Abstract

The improving survival in patients after allogeneic hematopoietic stem cell transplantation (aHCT) has warranted an increased attention to the long-term complications after aHCT especially second malignancies. The risk of developing esophageal cancer is thought to be higher than other malignancies after aHCT. There are limited data on the clinical characteristics, staging, treatment options and outcomes in these patients. We retrospectively reviewed all patients who underwent aHCT at our centre over 30 years and identified patients who developed secondary esophageal cancer. Patients were analyzed for transplant details, disease characteristics and therapy, relapse free survival (RFS), and overall survival (OS). Ten patients [females 40% (n=4); median age 62 years] were diagnosed with esophageal cancer after a median duration of 5.8 years since aHCT. The standardized incidence ratio (SIR) for esophageal ca after aHCT was 1.96. Five patients (55.5%) had advanced clinical stages (stage III-IV) at diagnosis. Esophagectomy (with or without neoadjuvant chemotherapy) was performed in 50% (n=5) patients. Remission was achieved in 70% (n=7) of patients while 1 patient had progressive disease after planned treatment.

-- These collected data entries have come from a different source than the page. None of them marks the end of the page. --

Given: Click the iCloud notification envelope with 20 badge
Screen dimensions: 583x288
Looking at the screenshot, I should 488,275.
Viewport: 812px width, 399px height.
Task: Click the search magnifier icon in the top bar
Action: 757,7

Progressive disease was the cause in 50% (n=3) of deaths. Estimated 2- and 5-year overall survival after diagnosis of esophageal cancer was 60% and 45% respectively (median survival: 44.1 months). Despite the higher risk and increased incidence of esophageal cancer after aHCT, the outcomes these patients may be comparable to that in general population if diagnosed early. This implies the need for continued long term follow-up for patients after aHCT with a transplant physician.